To this end, said LoRusso, the I-SPY2 trials testing combinations of talazoparib and CPT11, and veliparib and carboplatin,3 have proved themselves in the neoadjuvant settings. “These two combinations in this trial are going to be extremely informative in how we enhance PARP inhibitors.”

“When these agents were being developed, nobody thought of using them in the adjuvant or neoadjuvant setting. And perhaps this is the absolute best place to personalize this class of drugs before their tumors have been poisoned by platinums and developed resistance to other therapeutic interventions. Perhaps in this select small group of patients, we can make a difference in terms of a cure, with the use of PARP inhibitor therapy,” said LoRusso, who argued for the continued development of this class of agents.

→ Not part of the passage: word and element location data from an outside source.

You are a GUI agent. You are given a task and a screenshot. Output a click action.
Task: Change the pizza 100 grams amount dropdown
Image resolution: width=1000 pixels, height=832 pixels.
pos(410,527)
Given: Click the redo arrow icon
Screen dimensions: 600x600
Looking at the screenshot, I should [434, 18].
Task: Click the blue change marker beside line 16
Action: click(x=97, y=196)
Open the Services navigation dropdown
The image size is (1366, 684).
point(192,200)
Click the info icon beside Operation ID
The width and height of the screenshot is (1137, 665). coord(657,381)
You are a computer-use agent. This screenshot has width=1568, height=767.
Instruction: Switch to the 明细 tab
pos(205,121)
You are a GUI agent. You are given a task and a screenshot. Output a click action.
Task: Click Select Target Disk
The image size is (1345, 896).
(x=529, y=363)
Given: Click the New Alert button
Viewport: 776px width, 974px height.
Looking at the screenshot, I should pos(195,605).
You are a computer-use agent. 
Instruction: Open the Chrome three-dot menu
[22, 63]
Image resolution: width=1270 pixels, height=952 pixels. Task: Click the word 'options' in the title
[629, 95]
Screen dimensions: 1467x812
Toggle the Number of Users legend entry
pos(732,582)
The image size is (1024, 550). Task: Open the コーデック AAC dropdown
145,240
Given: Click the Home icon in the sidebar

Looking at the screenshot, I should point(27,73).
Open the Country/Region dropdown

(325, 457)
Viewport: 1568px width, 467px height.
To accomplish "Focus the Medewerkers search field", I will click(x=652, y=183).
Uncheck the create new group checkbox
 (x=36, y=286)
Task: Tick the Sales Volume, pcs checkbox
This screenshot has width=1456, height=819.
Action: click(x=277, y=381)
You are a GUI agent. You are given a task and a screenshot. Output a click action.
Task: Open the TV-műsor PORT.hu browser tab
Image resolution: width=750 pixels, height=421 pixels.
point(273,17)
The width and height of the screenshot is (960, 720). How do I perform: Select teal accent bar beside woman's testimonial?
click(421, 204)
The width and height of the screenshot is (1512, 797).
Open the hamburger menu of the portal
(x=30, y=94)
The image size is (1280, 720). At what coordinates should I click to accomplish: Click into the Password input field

“The best data, the most informative data, and the greatest probability of benefit for our patients will be in forthcoming studies and hopefully they, too, will make a difference in the personalized approach to cancer therapy.”

References
  1. Bindra, RS, Crosby, RE, Glazer, PM, Regulation of DNA repair in hypoxia cancer cells. Cancer Metastasis Rev. 2007;26(2):249-60.
  2. Sonnenblick A, deAzambuja E, Azim HA Jr, Piccart M. An update on PARP inhibitors—moving to the adjuvant setting. Nat Rev Clin Oncol. 2015;12(1):27-41.
  3. Rugo HS, Olopade OI, DeMichele A, et al. Adaptive randomization of veliparib-carboplatin treatment in breast cancer. N Engl J Med. 2016;375(1):23-34.